Ma è evidente che per navigare anche in momenti non redditizi una Società di navigazione deve poter avere un adeguato spazio nella stagione turistica. Se nei periodi di maggior traffico, invece, gli slot vengono assegnati anche a chi è disponibile per una presenza solo stagionale, di tre mesi, come fatto finora, diventa difficile per chiunque rimanere sul mercato dal 1° gennaio al 31 dicembre. Con la decisione della Blu Navy di effetuare, quest’anno, alcune corse anche nel periodo invernale (tre dal lunedì al venerdì e solo 2 il sabato e la domenica) si può parlare di competizione tra più Imprese, come vorrebbe l’Europa? Per carità!
In sostanza lo stato attuale del trasporto marittimo ci dice che la scelta della privatizzazione fu sbagliata. Una scelta incomprensibilmente accettata o timidamente non condivisa dalle rappresentanze economiche, sindacali, politiche ed istituzionali della Comunità dell’arcipelago.
Che fare per cambiare le cose? Una strada da imboccare può essere quella di una revisione da parte della nuova Autorità portuale della attuale disciplina di assegnazione degli slot, in modo da offrire ad una Compagnia la possibilità di essere più presente nell’arco di tutto un anno. Ma nutro pochissima fiducia che ciò avvenga. Anche perché chi rappresenta i territori insulari sembra si sia definitivamente “adagiato” in uno stato di diffusa, tranquilla rassegnazione.
Giovanni Fratini
Caro Giovanni
Quando la storia (dieci anni non rappresentano più un tempo di cronaca) ti dà ragione, in genere c'è poco da rallegrarsi. La storia ti sta dando ragione Giovanni ma (se permetti) dà ancor più ragione a questo giornale che per anni ha sostenuto posizioni identiche a quelle che esprimi, con buona pace dell'ondivago presidente Rossi, della buonanima dell'assessore Conti e del suo successore, l'oggetto misterioso ferroviario Ceccobao, e, va sottolineato, del PD nazionale, regionale e locale, che all'epoca (e negli anni) si spellarono le mani per plaudire alla privatizzazione prima ed alla instaurazione di un monopolio poi, azioni che oggi constatiamo quanto fossero due ciclopiche, esiziali, autolesionistiche cazzate. Come dire Tajani avrà pure le sue colpe, ma se Sparta piange Atene non si sganascia dalle risate, e le responsabilità del Partito Democratico in una vicenda che ha penalizzato la nostra comunità insulare restano tutte senza attenuanti.

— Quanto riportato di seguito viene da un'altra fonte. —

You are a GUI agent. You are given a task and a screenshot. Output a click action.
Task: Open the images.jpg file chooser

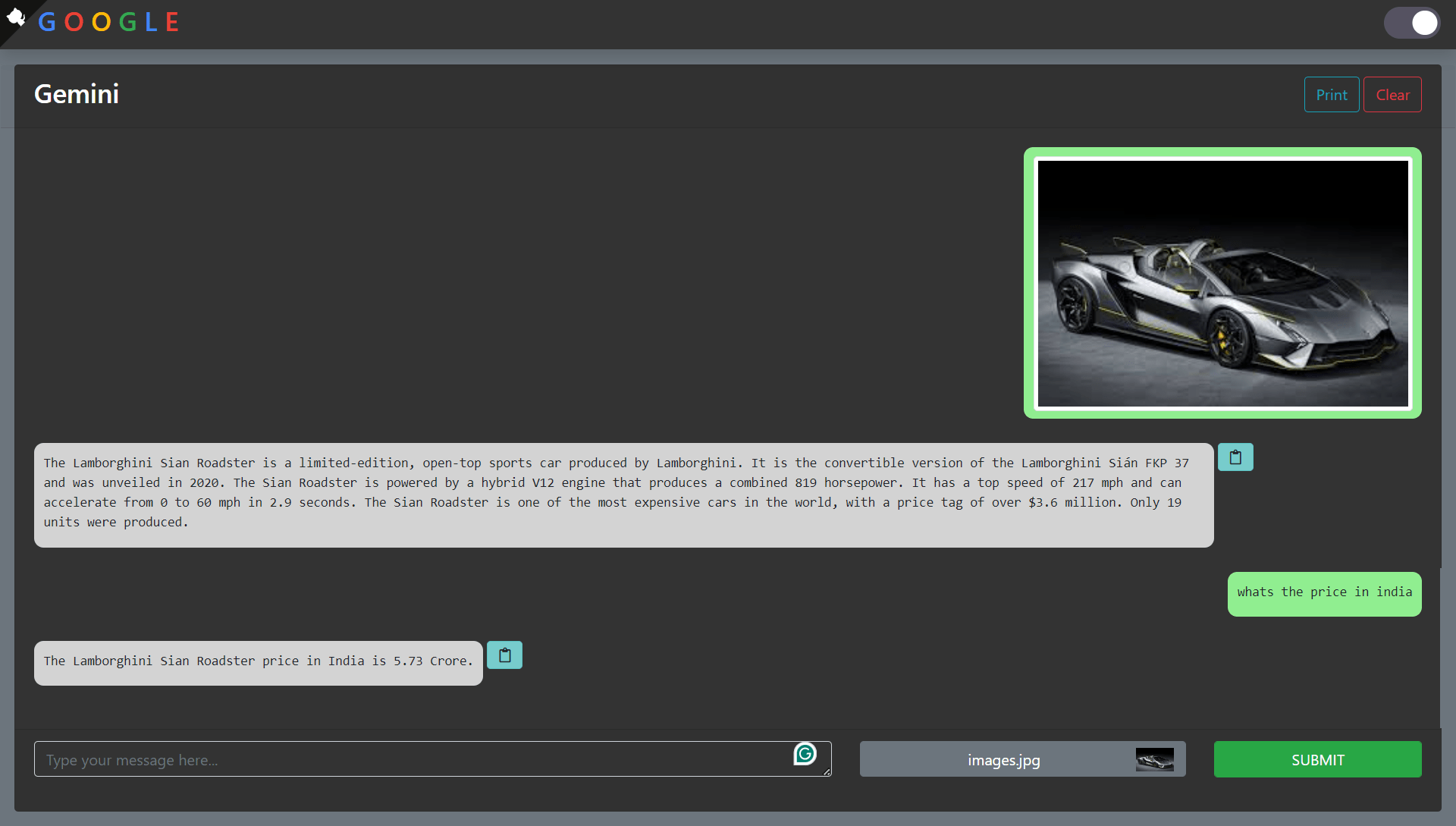click(1003, 759)
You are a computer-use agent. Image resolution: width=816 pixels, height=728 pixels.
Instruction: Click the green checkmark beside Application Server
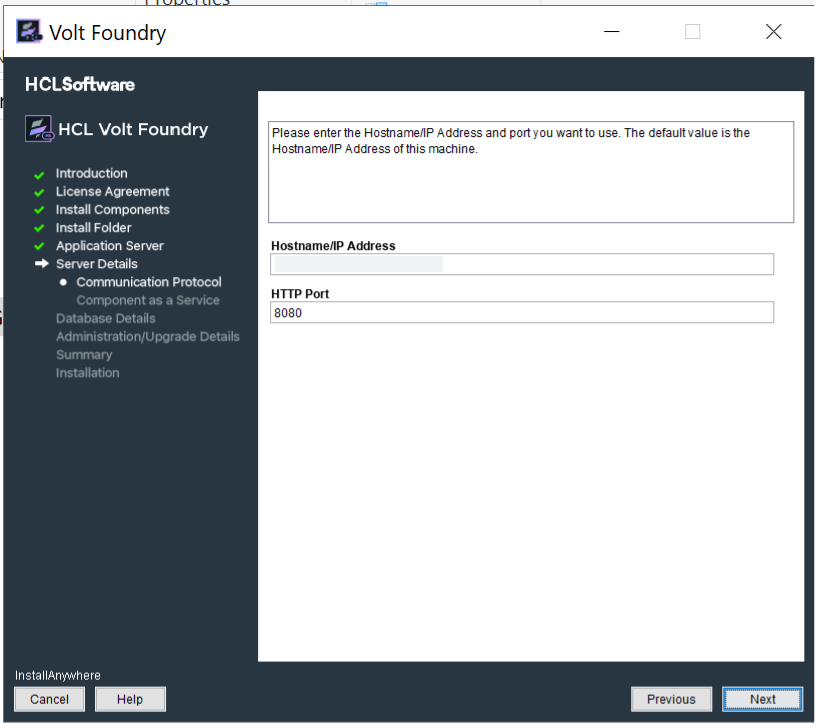pos(40,246)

C'è tempo per riparare? Non lo sappiamo, guardiamo al futuro sperando (come dicono altrove "il peggio non è mai morto") che dalla padella in cui navighiamo non si vada a cadere in una più rovente brace.
Abbiamo volutamente evitato di calcare la mano sulle notizie finanziarie sempre meno tranquillizzanti riguardanti le sorti del "capitano coraggioso", che, dopo aver sviolinato (con un pacco di soldi) sotto le finestre leopoldine di Renzi, dopo un "contatto" con Grillo-Casaleggio (all'attenzione giudiziaria proprio in questi giorni), con perfetta coerenza tesse le lodi di Fratelli d'Italia.
Troviamo perfino preoccupante che non sia più in distribuzione gratuita e cartacea quello che Federico Regini definì "Il Corriere NON elbano" il cui sito ci mostra da un mese esatto le facce di De Santi e Ferrari. E' un segno di una disattenzione al territorio sul quale il monopolista ha costruito le sue iniziali fortune, e non è un bel segno.